Implementing H.323 Terminal: Real-Time Protocol-based Audio Engine

Michał Konrad Rój

mroj@elka.pw.edu.pl

Abstract

This work describes a so-called Real-Time Protocol-based Audio Engine which is a set of procedures and threads responsible for proper real-time sound processing and sending it through the network. An H.323 terminal, capable to send and receive sounds, must meet many requirements. First, it must be able to process a sound signal in real-time. Then, it must use a standardized set of audio codecs to be correctly understood by the remote terminal (an H.323-compliant terminal it communicates with). Finally, it must send and receive the signal in a proper Real-Time Protocol (RTP) format. From the user's point of view, it should have simple, though parametrized, API. This would allow the user to create sound streams flexibly, depending on particular needs.
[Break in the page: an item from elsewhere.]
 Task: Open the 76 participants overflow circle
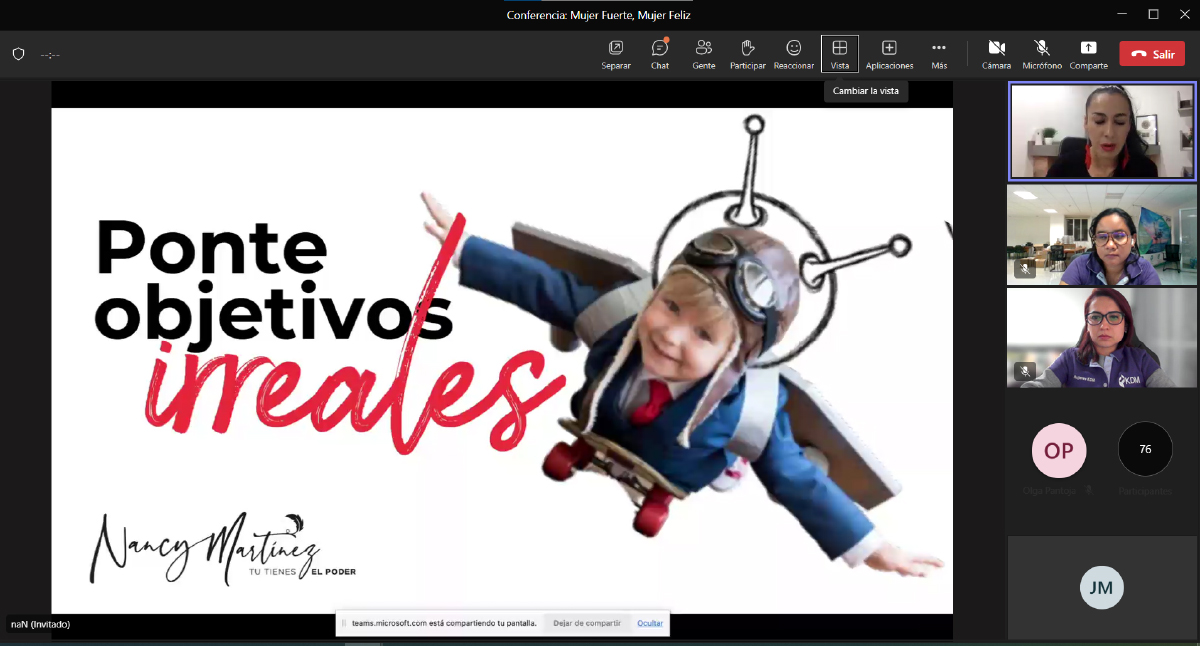click(x=1145, y=449)
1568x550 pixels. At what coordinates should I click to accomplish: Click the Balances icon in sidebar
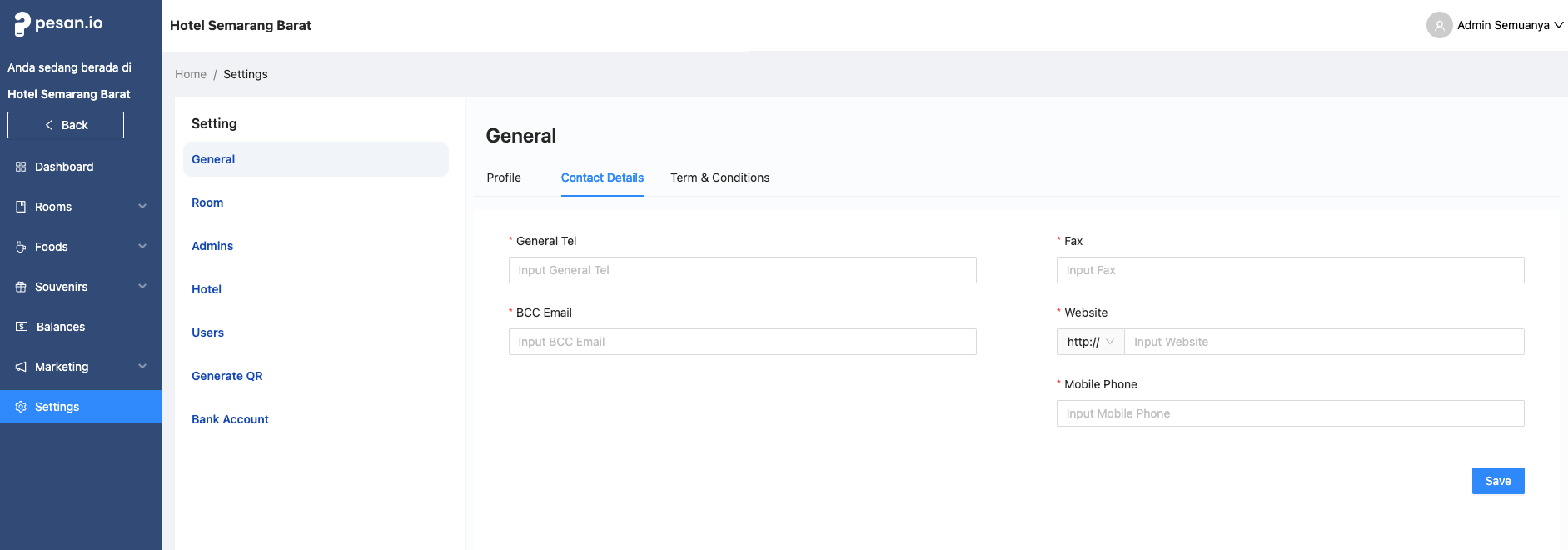coord(22,327)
This work covers two fundamental aspects of the Real-Time Protocol-based Audio Engine: Capturing and Playing Module, responsible for proper real-time sound processing and Audio Codec Module responsible for encoding and decoding audio streams, as well as managing available audio codecs. The modules are flexible (e.g. ready to be expanded by new audio codecs). The modules include interfaces needed to exchange information with the other modules. The Audio Codec Module includes an G.711 codec, what makes this part of the terminal fully usable.

Notice that the sound equipment is beyond the scope of ITU-T Rec. H.323. The Recommendation specifies neither the algorithms how the equipment should work nor suggested mechanisms to be used. Consequently, the great parts of this work are the design of the author of this work.